**What you will do:** The answer should contain all of the records below, each one copied word for word.

**Recorded data:**
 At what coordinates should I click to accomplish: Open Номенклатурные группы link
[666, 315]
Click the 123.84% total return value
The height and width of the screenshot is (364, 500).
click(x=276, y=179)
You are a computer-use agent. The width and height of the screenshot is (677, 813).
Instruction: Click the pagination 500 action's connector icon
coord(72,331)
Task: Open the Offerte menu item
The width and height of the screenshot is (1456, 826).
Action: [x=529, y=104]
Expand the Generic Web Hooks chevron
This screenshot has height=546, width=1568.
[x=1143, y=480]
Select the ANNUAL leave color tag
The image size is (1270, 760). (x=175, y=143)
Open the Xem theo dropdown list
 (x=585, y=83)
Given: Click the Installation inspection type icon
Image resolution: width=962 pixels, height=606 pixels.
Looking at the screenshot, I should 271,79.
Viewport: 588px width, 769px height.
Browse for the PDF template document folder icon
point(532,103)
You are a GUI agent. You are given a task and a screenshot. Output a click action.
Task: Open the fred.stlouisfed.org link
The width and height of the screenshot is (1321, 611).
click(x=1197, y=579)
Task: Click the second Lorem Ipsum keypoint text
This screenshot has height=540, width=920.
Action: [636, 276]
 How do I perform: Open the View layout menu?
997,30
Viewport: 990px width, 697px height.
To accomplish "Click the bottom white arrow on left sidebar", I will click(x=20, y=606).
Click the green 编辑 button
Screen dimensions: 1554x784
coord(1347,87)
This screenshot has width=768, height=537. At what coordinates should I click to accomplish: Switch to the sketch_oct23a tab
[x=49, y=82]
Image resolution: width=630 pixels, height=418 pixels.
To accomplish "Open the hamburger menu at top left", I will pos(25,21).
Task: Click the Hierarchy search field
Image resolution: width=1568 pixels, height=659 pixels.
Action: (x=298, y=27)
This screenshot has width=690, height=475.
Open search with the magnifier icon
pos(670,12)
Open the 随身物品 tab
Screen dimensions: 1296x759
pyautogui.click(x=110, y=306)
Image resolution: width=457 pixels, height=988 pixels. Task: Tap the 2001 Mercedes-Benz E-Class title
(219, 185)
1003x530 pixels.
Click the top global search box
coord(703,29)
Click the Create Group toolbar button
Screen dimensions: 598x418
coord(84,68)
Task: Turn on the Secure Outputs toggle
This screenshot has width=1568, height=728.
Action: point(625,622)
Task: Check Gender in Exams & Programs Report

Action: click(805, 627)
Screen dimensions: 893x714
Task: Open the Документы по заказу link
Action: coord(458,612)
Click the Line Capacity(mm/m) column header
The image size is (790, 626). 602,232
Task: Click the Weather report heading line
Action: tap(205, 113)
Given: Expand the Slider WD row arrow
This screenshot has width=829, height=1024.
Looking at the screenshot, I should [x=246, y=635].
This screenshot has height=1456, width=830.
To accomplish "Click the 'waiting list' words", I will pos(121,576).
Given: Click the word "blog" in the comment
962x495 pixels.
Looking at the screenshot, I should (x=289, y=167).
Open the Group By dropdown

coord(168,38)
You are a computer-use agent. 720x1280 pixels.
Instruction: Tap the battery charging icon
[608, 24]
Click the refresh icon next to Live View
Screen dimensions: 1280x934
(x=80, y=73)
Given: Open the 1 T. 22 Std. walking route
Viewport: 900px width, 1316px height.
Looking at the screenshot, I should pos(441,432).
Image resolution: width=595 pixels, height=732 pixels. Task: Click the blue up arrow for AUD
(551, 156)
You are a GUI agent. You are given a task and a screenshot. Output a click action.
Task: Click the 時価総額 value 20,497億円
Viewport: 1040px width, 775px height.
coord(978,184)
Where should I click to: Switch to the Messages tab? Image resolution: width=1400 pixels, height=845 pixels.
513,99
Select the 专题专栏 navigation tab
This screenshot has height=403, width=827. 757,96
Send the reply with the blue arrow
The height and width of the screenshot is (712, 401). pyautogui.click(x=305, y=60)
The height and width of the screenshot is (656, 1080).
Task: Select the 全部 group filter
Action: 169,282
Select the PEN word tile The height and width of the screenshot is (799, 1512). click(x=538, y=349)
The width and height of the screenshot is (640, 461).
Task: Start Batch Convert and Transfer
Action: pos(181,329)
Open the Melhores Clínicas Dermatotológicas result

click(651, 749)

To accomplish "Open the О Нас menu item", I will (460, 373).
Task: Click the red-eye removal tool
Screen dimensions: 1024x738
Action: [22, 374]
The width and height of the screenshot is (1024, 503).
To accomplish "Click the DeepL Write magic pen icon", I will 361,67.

**Expected answer:**
 At what coordinates should I click to accomplish: Open Номенклатурные группы link
[666, 315]
Click the 123.84% total return value
The height and width of the screenshot is (364, 500).
click(x=276, y=179)
You are a computer-use agent. The width and height of the screenshot is (677, 813).
Instruction: Click the pagination 500 action's connector icon
coord(72,331)
Task: Open the Offerte menu item
The width and height of the screenshot is (1456, 826).
Action: [x=529, y=104]
Expand the Generic Web Hooks chevron
This screenshot has height=546, width=1568.
[x=1143, y=480]
Select the ANNUAL leave color tag
The image size is (1270, 760). (x=175, y=143)
Open the Xem theo dropdown list
 (x=585, y=83)
Given: Click the Installation inspection type icon
Image resolution: width=962 pixels, height=606 pixels.
Looking at the screenshot, I should 271,79.
Viewport: 588px width, 769px height.
Browse for the PDF template document folder icon
point(532,103)
You are a GUI agent. You are given a task and a screenshot. Output a click action.
Task: Open the fred.stlouisfed.org link
The width and height of the screenshot is (1321, 611).
click(x=1197, y=579)
Task: Click the second Lorem Ipsum keypoint text
This screenshot has height=540, width=920.
Action: [636, 276]
 How do I perform: Open the View layout menu?
997,30
Viewport: 990px width, 697px height.
To accomplish "Click the bottom white arrow on left sidebar", I will click(x=20, y=606).
Click the green 编辑 button
Screen dimensions: 1554x784
coord(1347,87)
This screenshot has width=768, height=537. At what coordinates should I click to accomplish: Switch to the sketch_oct23a tab
[x=49, y=82]
Image resolution: width=630 pixels, height=418 pixels.
To accomplish "Open the hamburger menu at top left", I will pos(25,21).
Task: Click the Hierarchy search field
Image resolution: width=1568 pixels, height=659 pixels.
Action: (x=298, y=27)
This screenshot has width=690, height=475.
Open search with the magnifier icon
pos(670,12)
Open the 随身物品 tab
Screen dimensions: 1296x759
pyautogui.click(x=110, y=306)
Image resolution: width=457 pixels, height=988 pixels. Task: Tap the 2001 Mercedes-Benz E-Class title
(219, 185)
1003x530 pixels.
Click the top global search box
coord(703,29)
Click the Create Group toolbar button
Screen dimensions: 598x418
coord(84,68)
Task: Turn on the Secure Outputs toggle
This screenshot has width=1568, height=728.
Action: point(625,622)
Task: Check Gender in Exams & Programs Report

Action: click(805, 627)
Screen dimensions: 893x714
Task: Open the Документы по заказу link
Action: coord(458,612)
Click the Line Capacity(mm/m) column header
The image size is (790, 626). 602,232
Task: Click the Weather report heading line
Action: tap(205, 113)
Given: Expand the Slider WD row arrow
This screenshot has width=829, height=1024.
Looking at the screenshot, I should [x=246, y=635].
This screenshot has height=1456, width=830.
To accomplish "Click the 'waiting list' words", I will pos(121,576).
Given: Click the word "blog" in the comment
962x495 pixels.
Looking at the screenshot, I should (x=289, y=167).
Open the Group By dropdown

coord(168,38)
You are a computer-use agent. 720x1280 pixels.
Instruction: Tap the battery charging icon
[608, 24]
Click the refresh icon next to Live View
Screen dimensions: 1280x934
(x=80, y=73)
Given: Open the 1 T. 22 Std. walking route
Viewport: 900px width, 1316px height.
Looking at the screenshot, I should pos(441,432).
Image resolution: width=595 pixels, height=732 pixels. Task: Click the blue up arrow for AUD
(551, 156)
You are a GUI agent. You are given a task and a screenshot. Output a click action.
Task: Click the 時価総額 value 20,497億円
Viewport: 1040px width, 775px height.
coord(978,184)
Where should I click to: Switch to the Messages tab? Image resolution: width=1400 pixels, height=845 pixels.
513,99
Select the 专题专栏 navigation tab
This screenshot has height=403, width=827. 757,96
Send the reply with the blue arrow
The height and width of the screenshot is (712, 401). pyautogui.click(x=305, y=60)
The height and width of the screenshot is (656, 1080).
Task: Select the 全部 group filter
Action: 169,282
Select the PEN word tile The height and width of the screenshot is (799, 1512). click(x=538, y=349)
The width and height of the screenshot is (640, 461).
Task: Start Batch Convert and Transfer
Action: pos(181,329)
Open the Melhores Clínicas Dermatotológicas result

click(651, 749)

To accomplish "Open the О Нас menu item", I will (460, 373).
Task: Click the red-eye removal tool
Screen dimensions: 1024x738
Action: [22, 374]
The width and height of the screenshot is (1024, 503).
To accomplish "Click the DeepL Write magic pen icon", I will 361,67.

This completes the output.